Other people are simply without a home. They have a bed at a hostel. For some reason something went wrong in their life and they had to leave it behind. At this time of year when we’re all worried about getting food, presents, beer for Christmas its a harsh reminder that it could only take something simple for you to lose it all.

Over the course of a few weeks the Fab Collective went out with the homeless. It was cold but people were smiling. I think it was hard for me to document because I felt like I wasn’t doing anything to help. I could only stand there and see others do good work. Of course I interacted but I think because of the pressure I put on myself I never felt like I was helping. I mean how could I really help?

Thankfully everyone else in Fab was brilliant. We walked the streets and at the end of each session we would return to St Lukes to download the photos. This was the point where everyone got to see their photographs.

It was great. They could see what they had achieved and it really meant something. After each trip you couldn’t move for a crowd around the laptop. Everyone wanted to see what photographs people had taken. There was laughter, smiles, and jokes. At the end of the day we knew that we’d given the homeless that.

Its been a year since I took these photos and worked with them.

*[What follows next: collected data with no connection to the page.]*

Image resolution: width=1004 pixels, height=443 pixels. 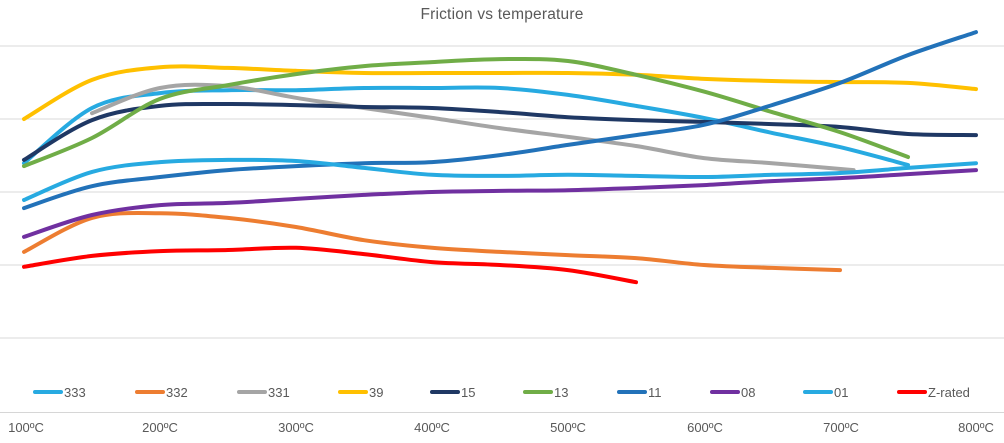 I want to click on x-axis-line, so click(x=502, y=412).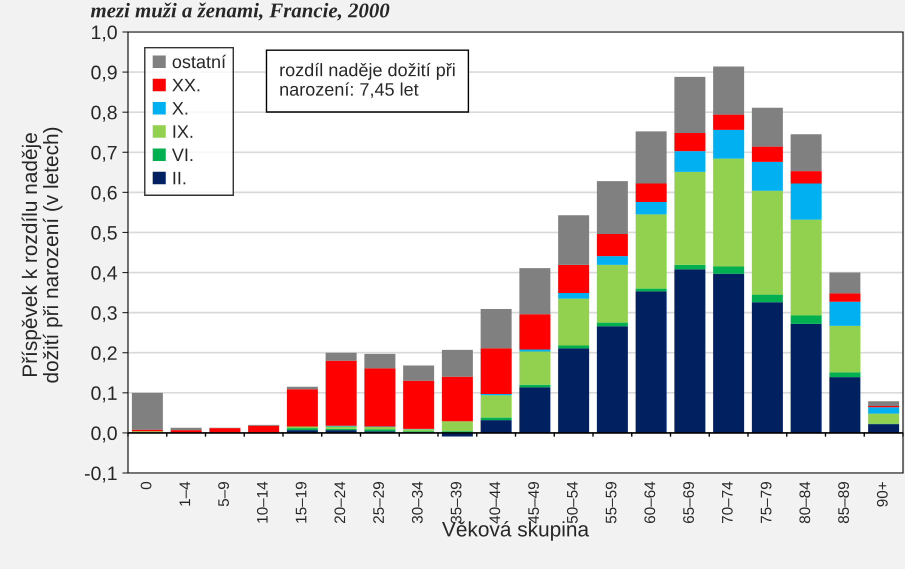  What do you see at coordinates (180, 178) in the screenshot?
I see `legend-label: II.` at bounding box center [180, 178].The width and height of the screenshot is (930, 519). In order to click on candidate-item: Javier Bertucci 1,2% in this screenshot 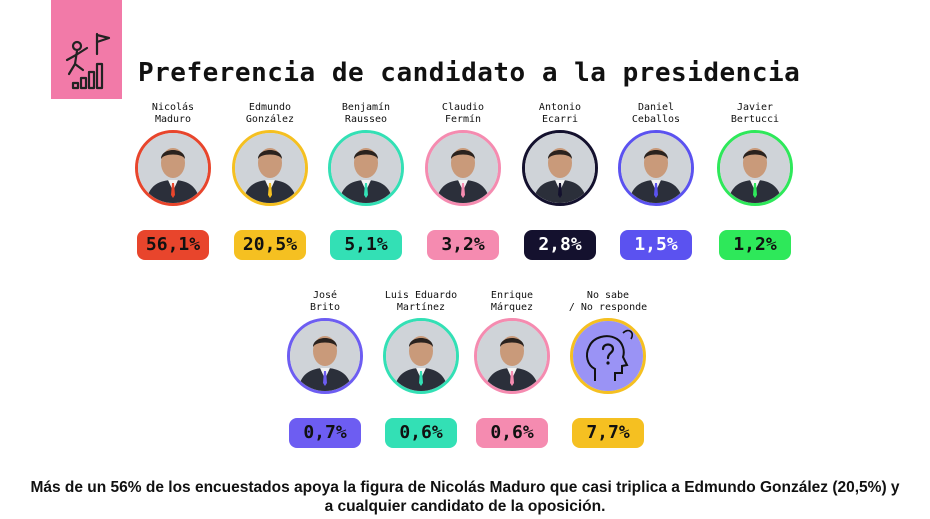, I will do `click(755, 181)`.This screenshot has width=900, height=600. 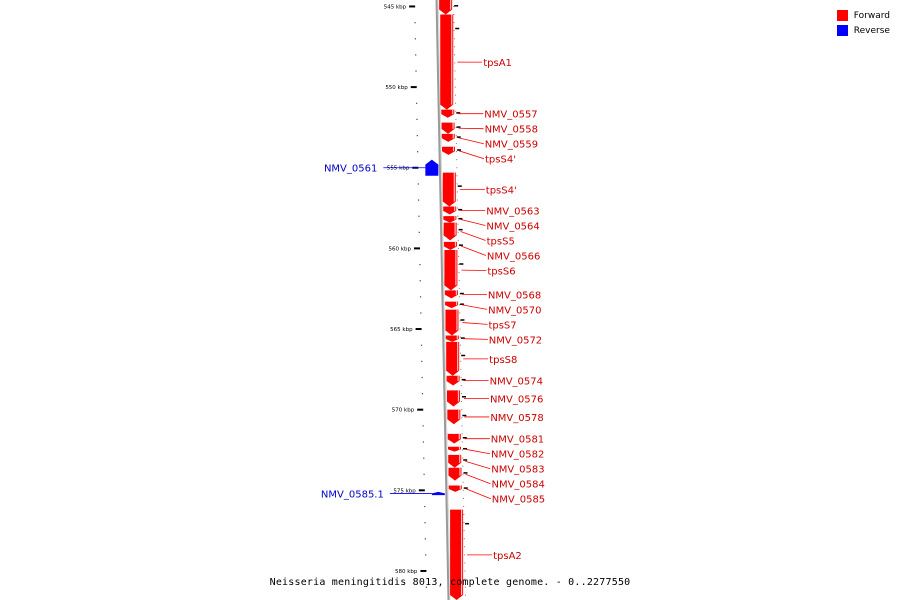 I want to click on gene-label: NMV_0584, so click(x=518, y=486).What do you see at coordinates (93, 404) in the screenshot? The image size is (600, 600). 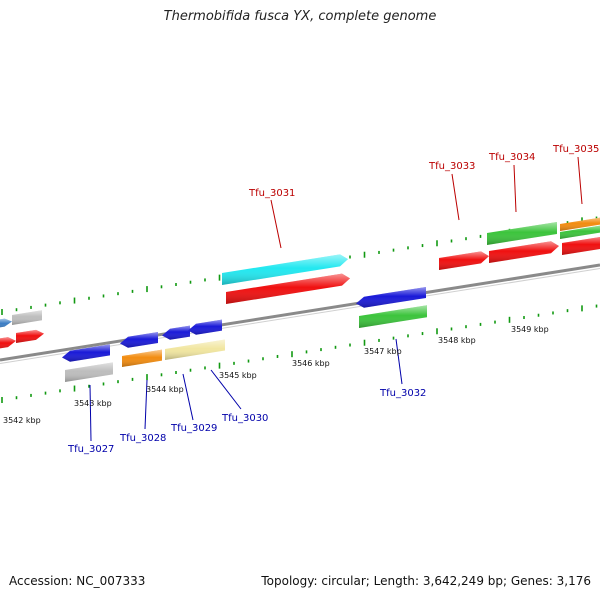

I could only spare a few days to help but it did affect me. I see familiar faces around town. I don’t know if they remember any of us as some are heavy drinkers. Its a constant for some of them. Some do and we talk. Its nice to know we did make a difference. I’ve heard that at least one or two people are now homed. They’ve got their own place now which is fantastic. Unfortunately though others weren’t so lucky.

This is Pip. He was a nice guy who always joked with me when I took a photo of him. He died earlier this year and he wasn’t the only one.

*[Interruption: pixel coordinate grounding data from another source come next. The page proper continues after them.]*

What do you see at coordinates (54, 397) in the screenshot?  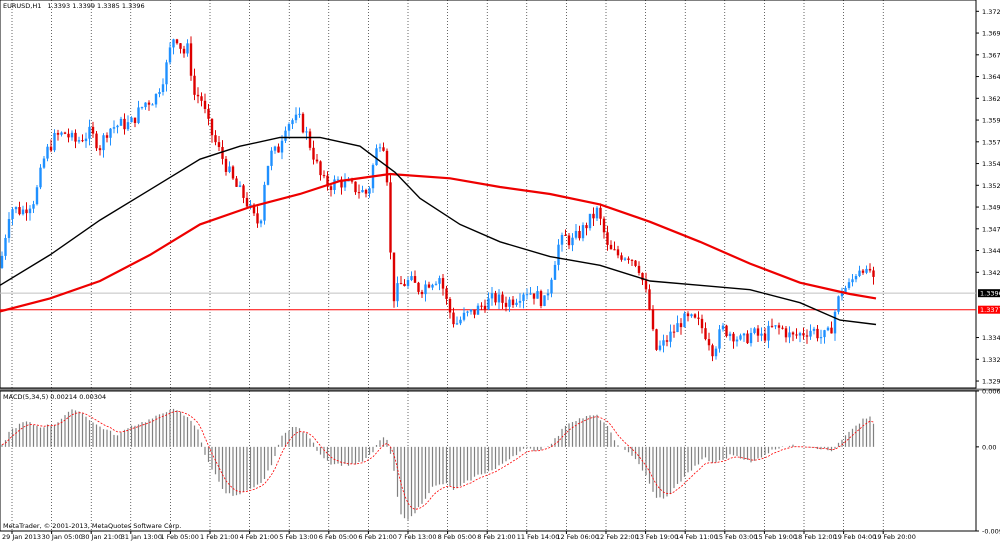 I see `macd-title: MACD(5,34,5) 0.00214 0.00304` at bounding box center [54, 397].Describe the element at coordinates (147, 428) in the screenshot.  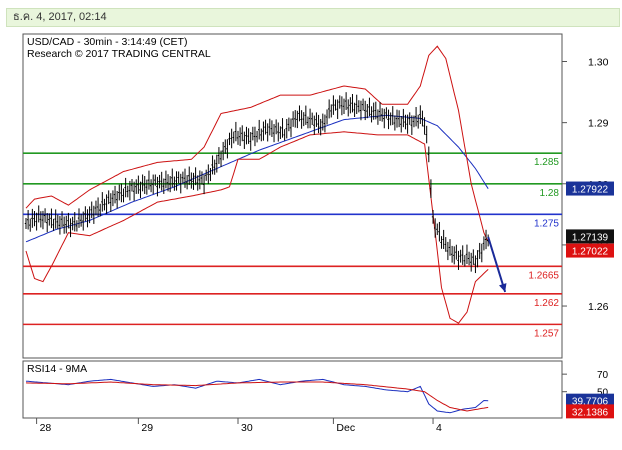
I see `x-tick-label: 29` at that location.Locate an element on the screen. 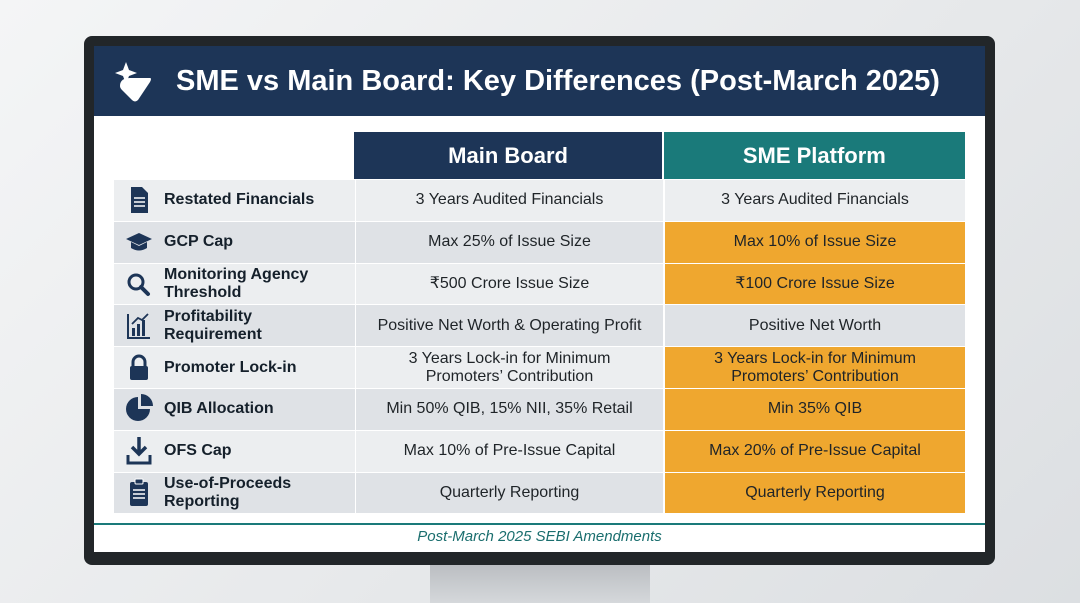 Image resolution: width=1080 pixels, height=603 pixels. row-label-text: QIB Allocation is located at coordinates (219, 409). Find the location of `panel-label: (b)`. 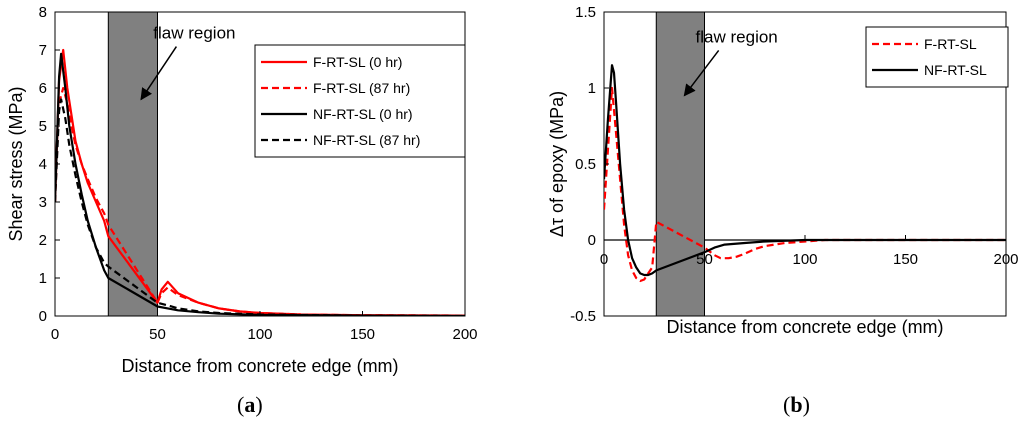

panel-label: (b) is located at coordinates (796, 404).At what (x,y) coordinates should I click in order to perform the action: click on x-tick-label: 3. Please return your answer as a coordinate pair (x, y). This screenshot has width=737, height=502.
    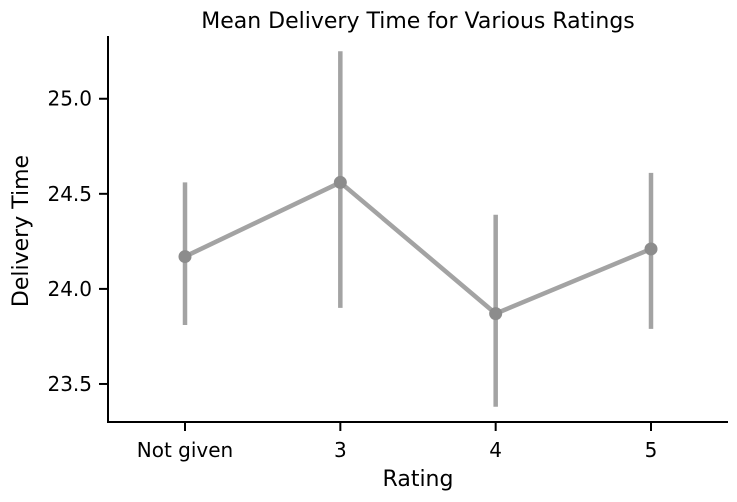
    Looking at the image, I should click on (340, 450).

The project continued with music and photography at St Lukes. The homeless learned to play the drums on empty barrels and performed a few pieces at St Lukes and around town. They achieved so much and I’m really proud of them. You might see them around town. Some sell the Big Issue on Bold St. Some will be at St Lukes from time to time. I’m not going to end with some cliche like have a heart or it could be you. I’m just going to say a big thanks to Liz at Urban Strawberry Lunch for putting this on. It wasn’t easy but it was rewarding.

2 responses

  1. I think you contributed more than you give yourself credit for, Pete.